ドナルド・トランプ大統領が関税政策をめぐって最高裁判所で敗訴したことは、彼の政策課題に対する大きな打撃以上のものだったと、マーク・ジョセフ・スターンは金曜日にSlateに寄稿した。それは司法の独立性への希望の兆しであり、1年間彼の法的優先事項をほぼ承認し続けてきた最高裁判所からの警告だった。

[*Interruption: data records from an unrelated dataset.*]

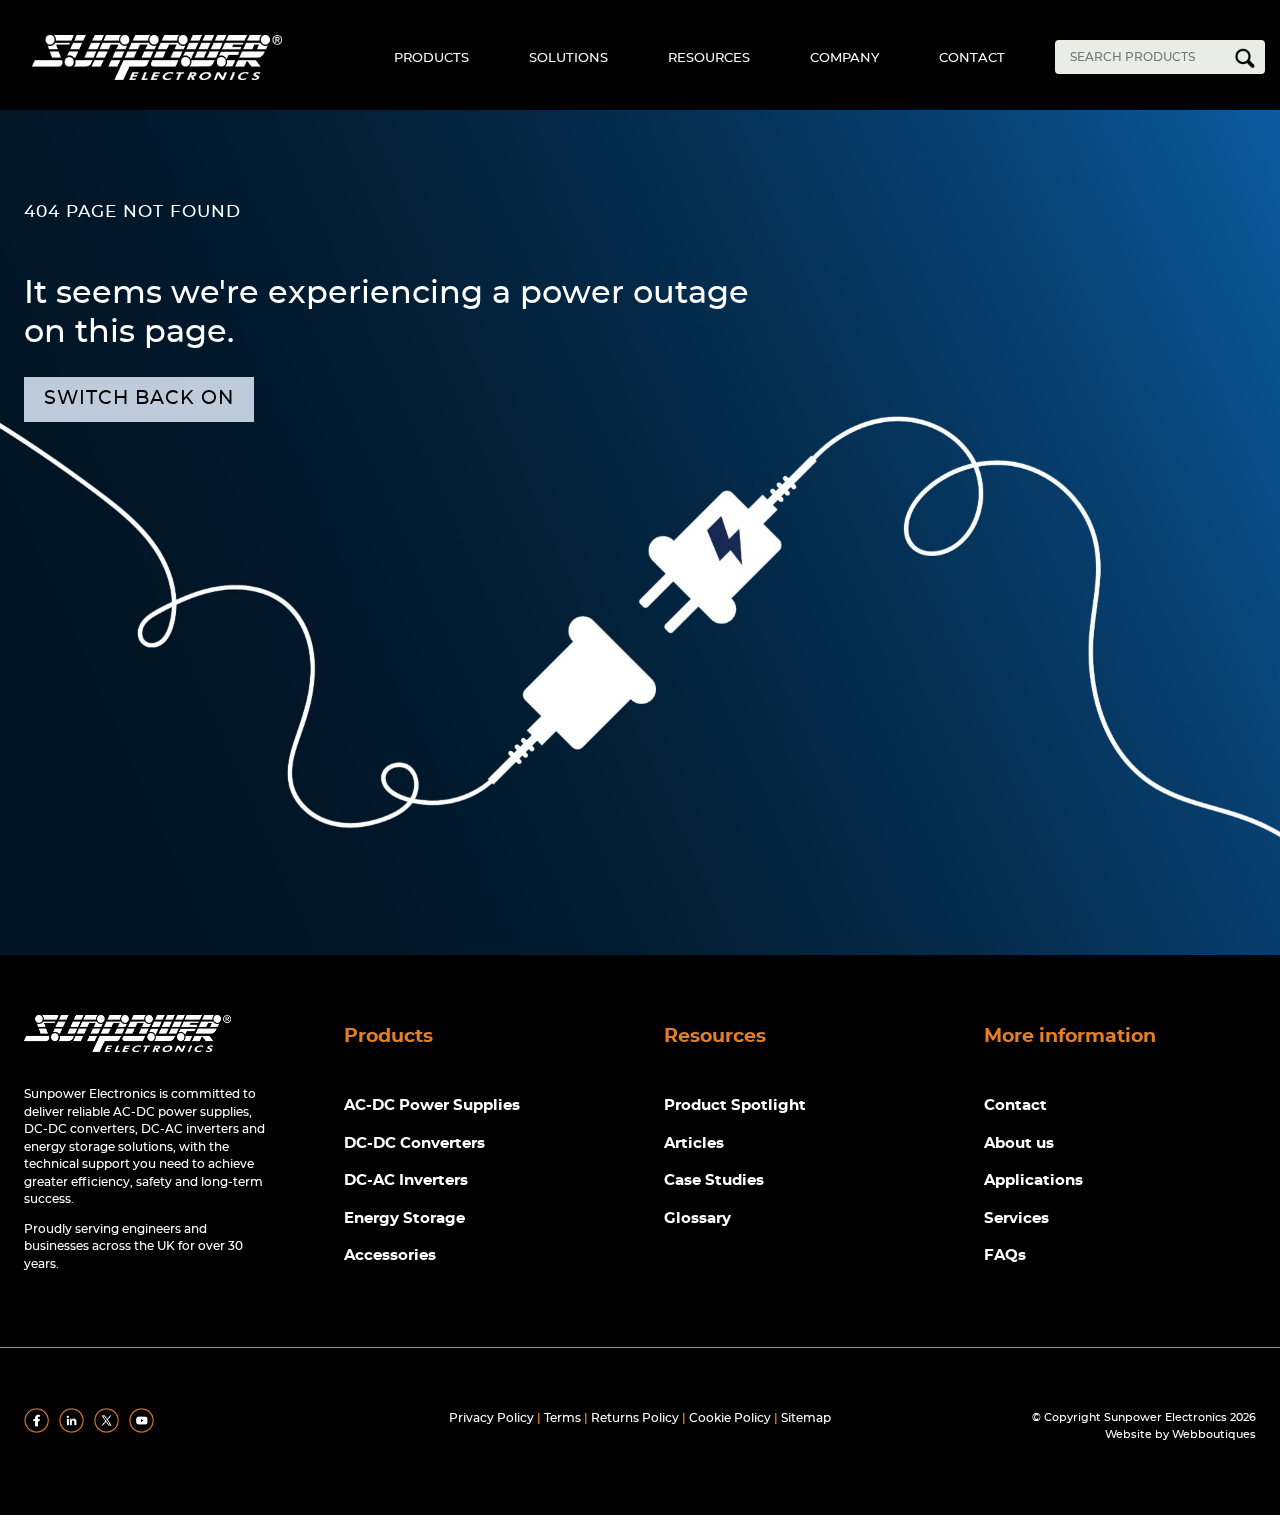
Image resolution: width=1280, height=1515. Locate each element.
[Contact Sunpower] (127, 1056)
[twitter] (110, 1429)
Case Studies (714, 1180)
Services (1016, 1218)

「ジョン・ロバーツ最高裁判所長官の裁判所の意見は、トランプが裁判官にどれほど政治的圧力をかけても、最高裁判所が彼の行政権限のすべての拡大を承認することを期待すべきではないという率直なメッセージを送っている」と、裁判所の右派ブロックの頻繁な批評家であるスターンは書いた。「共和党が任命した絶対多数派が以前、大統領の王のような権限の主張を容認していたことを考えると、この反論は驚くべきものかもしれない。しかし、ロバーツの明快で自信に満ちた意見が説明するように、大統領が一方的に税を課すことを許可すること——少なくとも明確な議会の権限なしに——は、国家の『存続と繁栄』そのものに対する実存的な脅威である。」
トランプは国際緊急経済権限法(IEEPA)の下で無制限の関税権限を主張しようとしていたが、この法律には「関税」という言葉さえ記載されていない。ロバーツは、トランプが任命したニール・ゴーサッチ判事、エイミー・コニー・バレット判事、およびすべてのリベラル派と共にこれを却下した。

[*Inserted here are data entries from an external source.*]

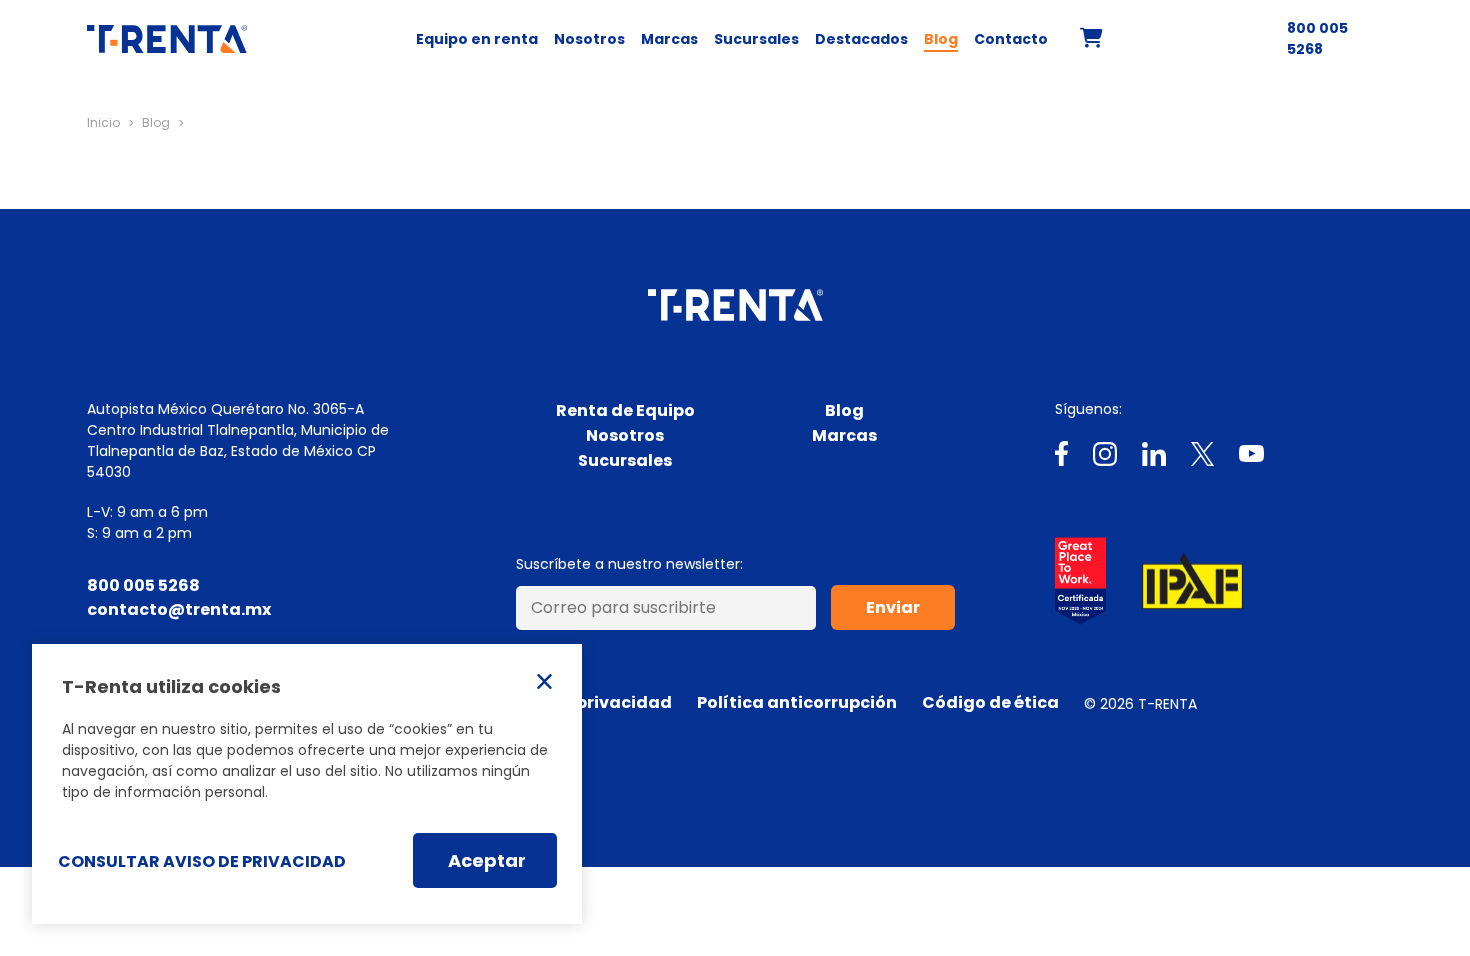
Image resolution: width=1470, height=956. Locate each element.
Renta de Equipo (625, 410)
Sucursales (756, 39)
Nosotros (589, 39)
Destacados (861, 39)
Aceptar (487, 860)
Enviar (893, 607)
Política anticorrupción (797, 702)
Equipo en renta (477, 39)
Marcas (669, 39)
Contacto (1011, 39)
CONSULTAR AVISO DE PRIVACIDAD (202, 861)
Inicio (103, 122)
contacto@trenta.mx (179, 609)
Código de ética (990, 702)
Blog (941, 39)
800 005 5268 (1317, 38)
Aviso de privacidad (586, 702)
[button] (1091, 41)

「長官が説明したように、憲法は関税に対する主要な権限を大統領ではなく議会に割り当てている」とスターンは書いた。「『課税権の独特な重要性を認識して』、建国の父たちは議会だけに『人々のポケットへのアクセス』を与えた。そしてもちろん、関税は『輸入品とサービスに課される税』である。」さらにスターンは、ロバーツが「政府は『規制する権限に課税する権限が含まれるいかなる法律も』特定できなかった」と指摘したことに言及した。
反対意見はブレット・カバノー判事によって書かれ、スターンはこれを「バイデン政権下での彼の法理論の多くと整合性が取れない恥ずべきもの」と嘲笑した。そしてクラレンス・トーマス判事は、キャリアの大部分で議会が行政府に新しい権限を渡すことを禁じる「非委任原則」を支持してきたが、今では関税は「王権」であり、それゆえにそこから免除されると言っている。「この反対意見を、トランプの権力掌握に対応するためにトーマスが自身の見解を修正したもの以外として読むことは難しい」とスターンは憤慨した。

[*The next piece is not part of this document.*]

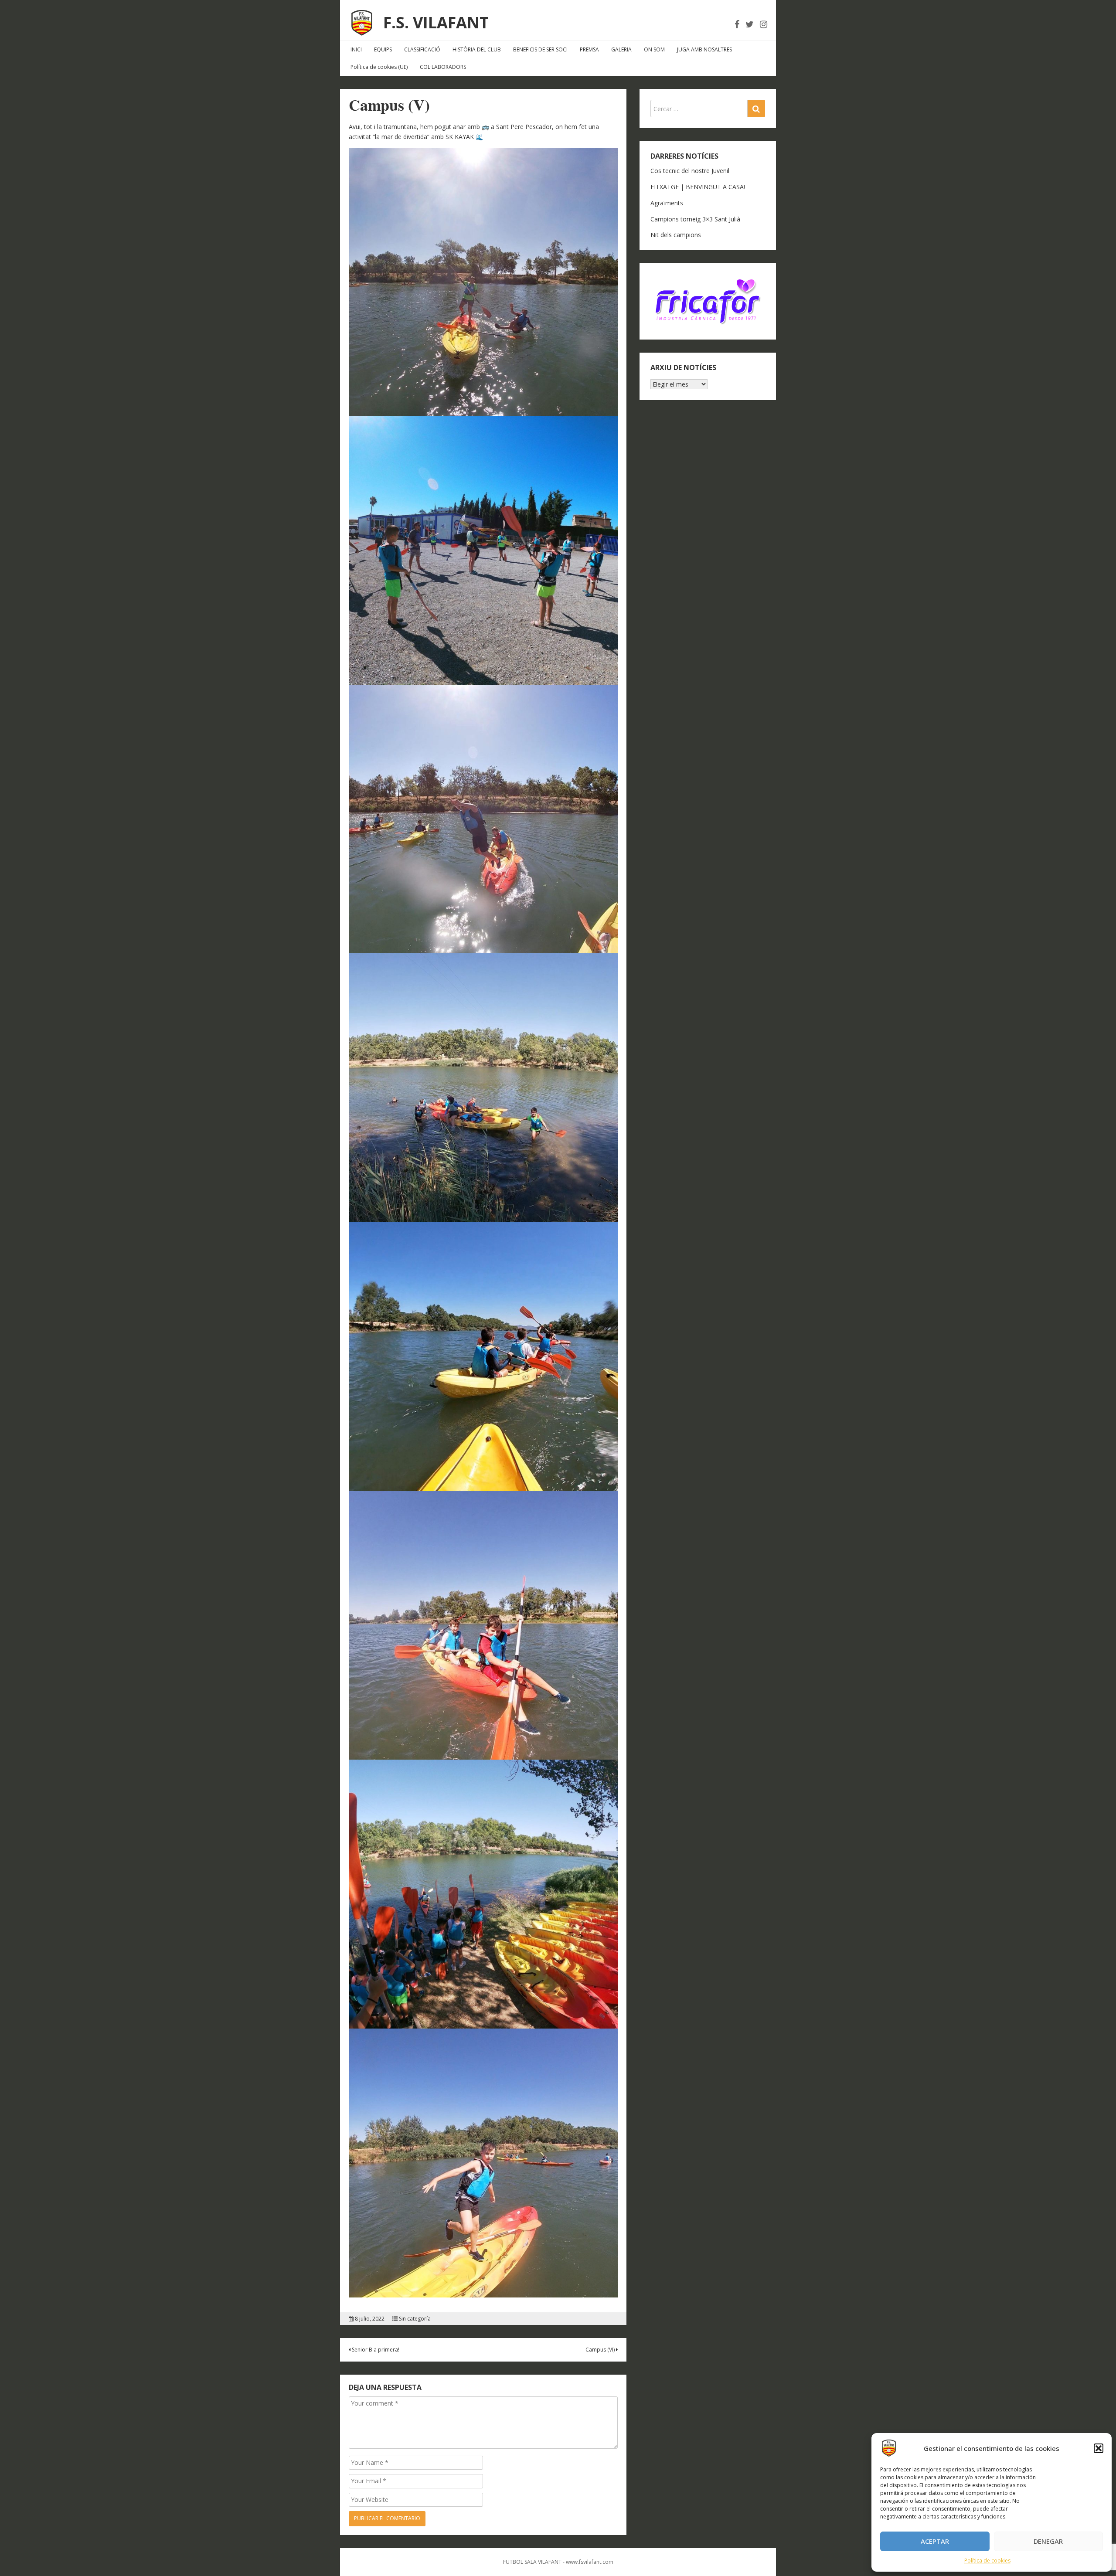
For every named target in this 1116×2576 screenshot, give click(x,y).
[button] (1098, 2448)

それにもかかわらず、彼は結論として、ロバーツによる多数意見は賢明なものであり、彼にほとんど希望を与えない裁判所における希望の明るい兆しだったと述べた。
「裁判官たちがこのような方法で大統領に立ち向かうには勇気が必要である。特に彼が彼らを脅して自分に有利な判決を下させようとした時には」とスターンは書いた。「トランプがホワイトハウスに戻って以来、最高裁判所が大統領執務室にすべての権力を集中させようとする彼の努力から我々の憲法システムを救うのに十分な独立性を集められるかどうか、我々は疑問に思ってきた。最高裁判所はあまりにも頻繁にこの義務を回避してきた。しかし、トランプに越えさせない一線がまだいくつか残っている。」